_Work to complete_. Rewrite the listing lines starting at the one that contains "Task: Switch to the Audio generation tab" and ending at the one that contains "Action: click(x=244, y=438)", changing "checkbox" to "check box" and leaving everything else as it is.

_Records to process_.
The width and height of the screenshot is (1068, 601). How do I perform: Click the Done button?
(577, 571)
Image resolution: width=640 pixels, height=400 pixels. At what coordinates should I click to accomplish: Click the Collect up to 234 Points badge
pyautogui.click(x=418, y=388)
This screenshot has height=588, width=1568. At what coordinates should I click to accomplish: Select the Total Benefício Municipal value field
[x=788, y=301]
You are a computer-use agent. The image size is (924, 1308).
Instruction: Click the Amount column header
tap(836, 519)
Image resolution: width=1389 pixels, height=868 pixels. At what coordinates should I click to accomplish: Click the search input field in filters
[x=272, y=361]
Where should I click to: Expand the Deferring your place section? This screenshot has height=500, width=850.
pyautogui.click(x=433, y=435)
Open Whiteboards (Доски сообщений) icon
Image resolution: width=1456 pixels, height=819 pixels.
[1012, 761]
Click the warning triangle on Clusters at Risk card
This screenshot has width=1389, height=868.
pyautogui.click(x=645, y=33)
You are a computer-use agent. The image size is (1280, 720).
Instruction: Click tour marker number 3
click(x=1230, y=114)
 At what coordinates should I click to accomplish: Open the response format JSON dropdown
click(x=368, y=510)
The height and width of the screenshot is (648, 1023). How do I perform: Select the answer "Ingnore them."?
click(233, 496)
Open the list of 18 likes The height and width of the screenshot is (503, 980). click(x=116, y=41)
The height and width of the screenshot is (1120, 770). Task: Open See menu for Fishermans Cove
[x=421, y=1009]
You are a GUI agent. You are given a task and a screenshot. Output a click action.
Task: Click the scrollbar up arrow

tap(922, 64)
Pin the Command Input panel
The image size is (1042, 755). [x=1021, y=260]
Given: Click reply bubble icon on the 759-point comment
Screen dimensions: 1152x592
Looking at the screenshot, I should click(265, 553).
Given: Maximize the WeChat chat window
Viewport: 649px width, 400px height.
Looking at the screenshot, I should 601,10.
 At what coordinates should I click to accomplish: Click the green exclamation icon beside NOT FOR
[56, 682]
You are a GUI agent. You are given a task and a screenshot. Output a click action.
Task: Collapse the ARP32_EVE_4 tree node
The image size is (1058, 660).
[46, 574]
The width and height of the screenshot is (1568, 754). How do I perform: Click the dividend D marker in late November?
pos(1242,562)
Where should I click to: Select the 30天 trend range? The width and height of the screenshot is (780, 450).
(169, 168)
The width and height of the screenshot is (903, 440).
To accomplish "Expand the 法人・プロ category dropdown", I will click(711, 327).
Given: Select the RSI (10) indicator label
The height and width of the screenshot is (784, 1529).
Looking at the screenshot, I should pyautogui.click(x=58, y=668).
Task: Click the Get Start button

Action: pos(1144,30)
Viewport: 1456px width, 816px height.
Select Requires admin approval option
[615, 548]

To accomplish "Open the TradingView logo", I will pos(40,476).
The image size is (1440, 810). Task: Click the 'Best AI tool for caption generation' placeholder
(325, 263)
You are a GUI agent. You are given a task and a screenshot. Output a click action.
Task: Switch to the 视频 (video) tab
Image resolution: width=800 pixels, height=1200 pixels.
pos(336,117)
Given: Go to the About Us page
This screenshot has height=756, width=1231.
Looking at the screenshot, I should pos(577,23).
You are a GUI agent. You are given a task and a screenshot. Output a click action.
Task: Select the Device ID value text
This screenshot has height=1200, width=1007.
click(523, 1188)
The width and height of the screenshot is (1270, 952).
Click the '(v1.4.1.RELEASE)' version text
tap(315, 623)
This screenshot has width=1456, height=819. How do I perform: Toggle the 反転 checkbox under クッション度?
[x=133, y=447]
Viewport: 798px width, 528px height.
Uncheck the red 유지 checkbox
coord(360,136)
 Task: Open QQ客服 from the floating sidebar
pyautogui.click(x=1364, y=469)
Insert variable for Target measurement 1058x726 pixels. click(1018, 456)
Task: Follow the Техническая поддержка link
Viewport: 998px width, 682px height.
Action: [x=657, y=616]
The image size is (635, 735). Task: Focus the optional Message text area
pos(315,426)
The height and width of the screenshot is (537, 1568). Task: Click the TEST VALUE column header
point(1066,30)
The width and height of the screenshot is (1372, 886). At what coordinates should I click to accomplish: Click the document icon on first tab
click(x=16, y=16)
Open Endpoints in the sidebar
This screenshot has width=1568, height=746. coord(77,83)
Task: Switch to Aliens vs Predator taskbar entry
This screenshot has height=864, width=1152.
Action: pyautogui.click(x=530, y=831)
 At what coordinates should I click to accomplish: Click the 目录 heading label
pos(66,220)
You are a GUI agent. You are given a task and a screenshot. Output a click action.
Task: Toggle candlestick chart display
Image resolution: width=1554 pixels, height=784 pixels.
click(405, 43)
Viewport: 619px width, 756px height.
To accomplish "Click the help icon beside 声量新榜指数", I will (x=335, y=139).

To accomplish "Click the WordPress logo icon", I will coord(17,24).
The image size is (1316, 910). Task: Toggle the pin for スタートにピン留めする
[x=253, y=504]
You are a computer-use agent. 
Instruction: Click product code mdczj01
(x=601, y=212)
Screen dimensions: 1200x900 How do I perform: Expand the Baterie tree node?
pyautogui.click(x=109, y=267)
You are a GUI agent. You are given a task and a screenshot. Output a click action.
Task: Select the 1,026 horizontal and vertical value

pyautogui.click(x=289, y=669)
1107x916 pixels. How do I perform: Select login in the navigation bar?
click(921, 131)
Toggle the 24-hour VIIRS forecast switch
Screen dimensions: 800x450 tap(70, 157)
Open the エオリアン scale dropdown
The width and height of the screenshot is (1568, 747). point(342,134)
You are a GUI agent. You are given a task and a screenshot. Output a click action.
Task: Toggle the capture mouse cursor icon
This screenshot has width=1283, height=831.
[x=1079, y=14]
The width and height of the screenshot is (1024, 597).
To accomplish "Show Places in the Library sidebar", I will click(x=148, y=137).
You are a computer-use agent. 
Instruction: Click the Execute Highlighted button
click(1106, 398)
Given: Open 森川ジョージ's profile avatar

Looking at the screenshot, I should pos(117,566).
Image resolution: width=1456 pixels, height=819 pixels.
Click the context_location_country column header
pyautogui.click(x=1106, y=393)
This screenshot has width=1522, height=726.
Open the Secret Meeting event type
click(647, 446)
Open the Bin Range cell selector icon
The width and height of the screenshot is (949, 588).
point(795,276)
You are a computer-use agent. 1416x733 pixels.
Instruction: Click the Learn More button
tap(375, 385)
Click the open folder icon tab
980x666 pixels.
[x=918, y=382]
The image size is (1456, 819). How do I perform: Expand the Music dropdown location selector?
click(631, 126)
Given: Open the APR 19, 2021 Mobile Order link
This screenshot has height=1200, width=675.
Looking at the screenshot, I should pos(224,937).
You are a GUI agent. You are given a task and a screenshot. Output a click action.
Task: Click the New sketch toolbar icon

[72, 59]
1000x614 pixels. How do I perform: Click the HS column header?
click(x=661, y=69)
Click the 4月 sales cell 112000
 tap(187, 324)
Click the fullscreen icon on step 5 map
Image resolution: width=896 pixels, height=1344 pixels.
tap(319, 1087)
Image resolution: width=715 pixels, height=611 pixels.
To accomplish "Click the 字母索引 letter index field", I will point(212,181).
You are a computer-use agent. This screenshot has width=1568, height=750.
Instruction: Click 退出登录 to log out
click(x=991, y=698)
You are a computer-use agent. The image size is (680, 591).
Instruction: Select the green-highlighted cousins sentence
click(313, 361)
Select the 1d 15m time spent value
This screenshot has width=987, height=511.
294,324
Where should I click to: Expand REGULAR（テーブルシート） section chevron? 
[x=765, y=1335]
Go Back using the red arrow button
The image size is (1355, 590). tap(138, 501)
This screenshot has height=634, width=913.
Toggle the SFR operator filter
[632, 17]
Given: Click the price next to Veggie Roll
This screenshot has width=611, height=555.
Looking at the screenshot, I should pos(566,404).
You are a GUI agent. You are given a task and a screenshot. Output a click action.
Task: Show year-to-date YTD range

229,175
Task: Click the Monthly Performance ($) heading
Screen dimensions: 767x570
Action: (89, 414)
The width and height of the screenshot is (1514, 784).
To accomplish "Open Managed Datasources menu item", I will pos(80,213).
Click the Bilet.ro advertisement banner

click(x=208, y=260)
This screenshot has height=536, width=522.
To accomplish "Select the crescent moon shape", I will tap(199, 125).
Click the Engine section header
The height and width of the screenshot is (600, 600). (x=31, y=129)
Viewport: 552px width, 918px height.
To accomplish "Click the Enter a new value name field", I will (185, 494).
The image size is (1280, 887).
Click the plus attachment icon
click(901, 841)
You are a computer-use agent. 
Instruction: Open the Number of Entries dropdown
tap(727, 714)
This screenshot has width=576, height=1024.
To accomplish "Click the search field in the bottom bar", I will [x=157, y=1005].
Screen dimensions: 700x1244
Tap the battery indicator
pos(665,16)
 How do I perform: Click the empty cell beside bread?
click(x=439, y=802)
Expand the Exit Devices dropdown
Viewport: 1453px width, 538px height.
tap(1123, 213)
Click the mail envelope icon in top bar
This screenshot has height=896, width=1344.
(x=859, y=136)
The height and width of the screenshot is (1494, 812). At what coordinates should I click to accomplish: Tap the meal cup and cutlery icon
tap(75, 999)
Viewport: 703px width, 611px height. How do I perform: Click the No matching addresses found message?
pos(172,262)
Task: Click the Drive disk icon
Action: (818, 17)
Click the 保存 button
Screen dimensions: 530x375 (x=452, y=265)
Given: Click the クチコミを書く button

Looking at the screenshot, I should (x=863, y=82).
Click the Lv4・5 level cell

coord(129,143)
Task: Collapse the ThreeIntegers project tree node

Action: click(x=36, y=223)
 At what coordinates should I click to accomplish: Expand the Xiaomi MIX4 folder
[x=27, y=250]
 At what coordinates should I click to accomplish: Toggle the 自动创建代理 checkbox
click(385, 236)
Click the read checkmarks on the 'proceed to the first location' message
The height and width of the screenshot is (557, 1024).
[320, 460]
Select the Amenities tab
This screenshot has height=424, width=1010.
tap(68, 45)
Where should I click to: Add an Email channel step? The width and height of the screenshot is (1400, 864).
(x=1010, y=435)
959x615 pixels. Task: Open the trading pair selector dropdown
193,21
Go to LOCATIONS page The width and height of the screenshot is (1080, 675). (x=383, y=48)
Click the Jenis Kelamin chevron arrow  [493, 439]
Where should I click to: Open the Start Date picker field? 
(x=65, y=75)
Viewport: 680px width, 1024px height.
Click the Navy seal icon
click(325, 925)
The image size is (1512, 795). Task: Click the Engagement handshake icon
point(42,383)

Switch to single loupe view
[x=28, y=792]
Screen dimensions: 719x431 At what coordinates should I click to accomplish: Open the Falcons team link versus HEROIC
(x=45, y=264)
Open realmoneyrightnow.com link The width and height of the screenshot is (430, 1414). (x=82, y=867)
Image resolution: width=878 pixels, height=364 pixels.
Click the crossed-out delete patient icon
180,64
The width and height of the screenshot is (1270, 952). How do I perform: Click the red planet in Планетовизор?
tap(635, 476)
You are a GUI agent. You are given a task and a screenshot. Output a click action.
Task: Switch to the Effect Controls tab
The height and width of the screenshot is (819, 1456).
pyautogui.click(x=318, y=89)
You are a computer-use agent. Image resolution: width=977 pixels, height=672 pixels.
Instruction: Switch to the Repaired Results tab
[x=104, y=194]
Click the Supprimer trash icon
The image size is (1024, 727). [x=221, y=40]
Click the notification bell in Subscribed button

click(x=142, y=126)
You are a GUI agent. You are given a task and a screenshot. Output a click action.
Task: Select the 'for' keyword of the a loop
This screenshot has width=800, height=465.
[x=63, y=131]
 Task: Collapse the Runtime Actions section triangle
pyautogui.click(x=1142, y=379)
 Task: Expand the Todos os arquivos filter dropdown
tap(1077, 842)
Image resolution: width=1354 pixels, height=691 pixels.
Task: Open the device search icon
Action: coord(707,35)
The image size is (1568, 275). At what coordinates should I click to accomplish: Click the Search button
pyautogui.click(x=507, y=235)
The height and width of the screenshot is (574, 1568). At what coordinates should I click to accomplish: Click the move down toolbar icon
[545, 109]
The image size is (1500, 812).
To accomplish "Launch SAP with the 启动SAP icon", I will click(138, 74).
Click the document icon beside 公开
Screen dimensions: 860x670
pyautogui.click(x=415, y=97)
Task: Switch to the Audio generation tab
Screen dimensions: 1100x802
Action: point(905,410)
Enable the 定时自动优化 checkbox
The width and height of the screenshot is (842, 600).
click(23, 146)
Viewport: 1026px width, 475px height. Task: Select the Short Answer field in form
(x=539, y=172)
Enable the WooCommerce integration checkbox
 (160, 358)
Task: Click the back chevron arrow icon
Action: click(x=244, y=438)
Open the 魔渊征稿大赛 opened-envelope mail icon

_Response to the task_.
Task: Switch to the Audio generation tab
Screen dimensions: 1100x802
Action: point(905,410)
Enable the 定时自动优化 check box
The width and height of the screenshot is (842, 600).
click(23, 146)
Viewport: 1026px width, 475px height. Task: Select the Short Answer field in form
(x=539, y=172)
Enable the WooCommerce integration check box
 (160, 358)
Task: Click the back chevron arrow icon
Action: click(x=244, y=438)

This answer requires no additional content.